Getting distracted by ideas

Twilight of the idols of good writing

For a long time I have thought of my job as mostly a teacher of writing. I teach philosophy too, but most of what I teach in that domain is soon forgotten. What my students will keep with them (or so I tell myself) are enhanced abilities to read, think, and write. These skills, I hope, will continue to be exercised in whatever walks of life my students discover for themselves, because our society needs and values people who can survey complicated situations and describe them clearly and accurately.
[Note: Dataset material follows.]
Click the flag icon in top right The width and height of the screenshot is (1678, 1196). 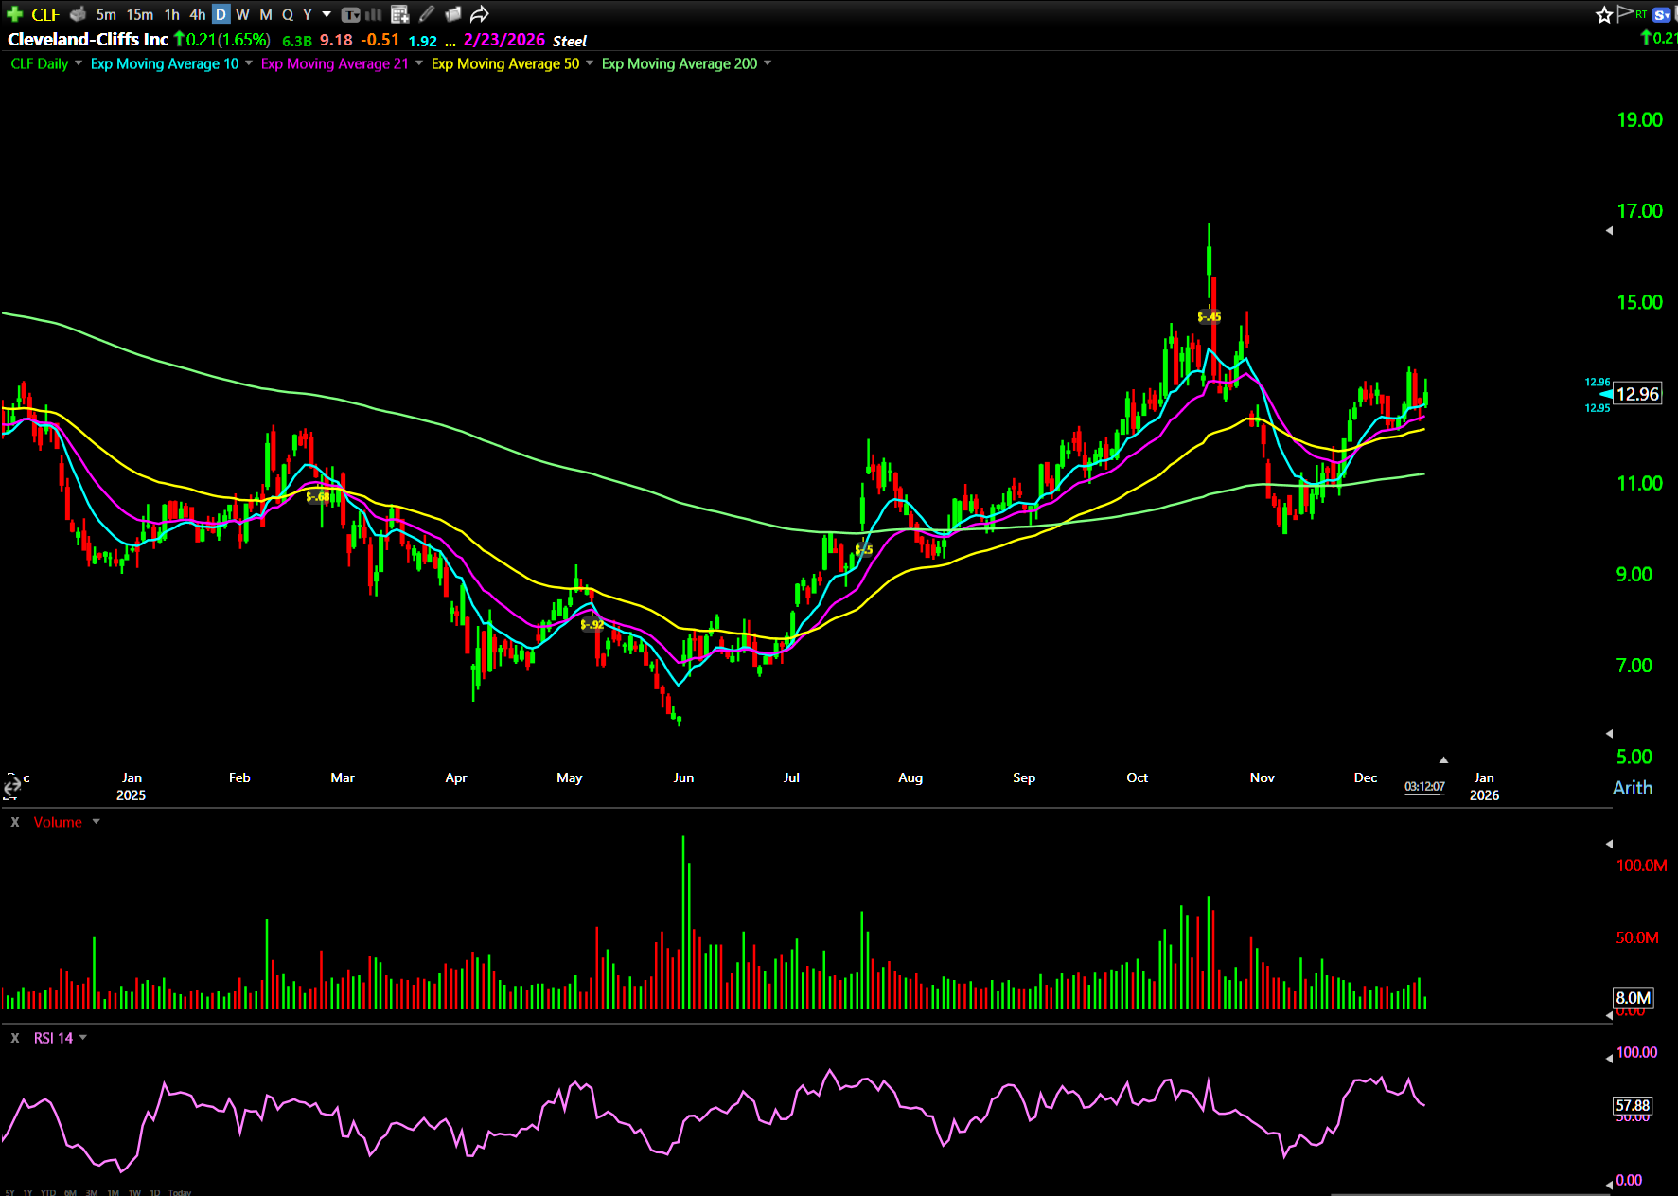click(1625, 13)
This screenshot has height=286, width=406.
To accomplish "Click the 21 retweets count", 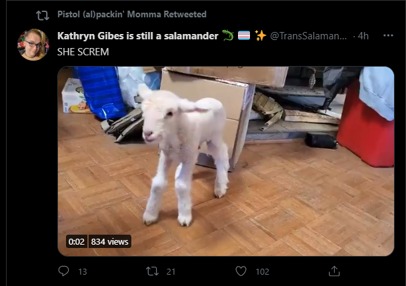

Less so nowadays. The internet broadens the public square, and allows many more people to participate in the exchange of ideas (or, failing that, memes). This is a mixed blessing. On the one hand, more participation means a more vibrant and eclectic breeding ground for culture: more diversity, more creativity, more involvement, and more communication, which are all good things. On the other hand, the “moremoremore” tends to drive shorter attention spans and shallower content.

The emblem of both results is Twitter: each day of Twittering would fill up a 10 million page book. Each tweet is limited to only 280 characters, but that has proven to be ample, as the average tweet is only 33 characters (so I learn from a quick Google search). A great many of our social media posts feature a central image, and the verbal component is an accessory or a punchline. Emails are beginning to represent the epic works of popular culture, by contrast – so much text, so few images! – but obviously they are not much to brag about in terms of thoughtfulness, for the most part.

All in all, writing matters less. To my old school way of thinking, this means thinking and reading also matter less. I once heard Jonathan Bennett opine that there are no purely stylistic difficulties; every problem in expression betokens a failure to have thought all the way through what one wants to say. If we are more lax in our expectations for our writing and the writing of others, this means expecting less in thinking and reading. Good writing is mental discipline, and that discipline carries over, or fails to carry over, into all attempts to process content.

Now I am not sure this is a bad thing. Maybe the art of nuanced and disciplined writing has had its day, just as sonnets and lyric poems have had their day. Out with the old. Time moves on, mostly indifferent to tradition, and my grousing about it is purely epiphenomenal. If human culture as a whole is getting by just fine with silly little tweets, what’s the problem? Things change. I don’t intend to be the grumpy old guy in his shed complaining about the demise of the good old days. (And yet, here I am….)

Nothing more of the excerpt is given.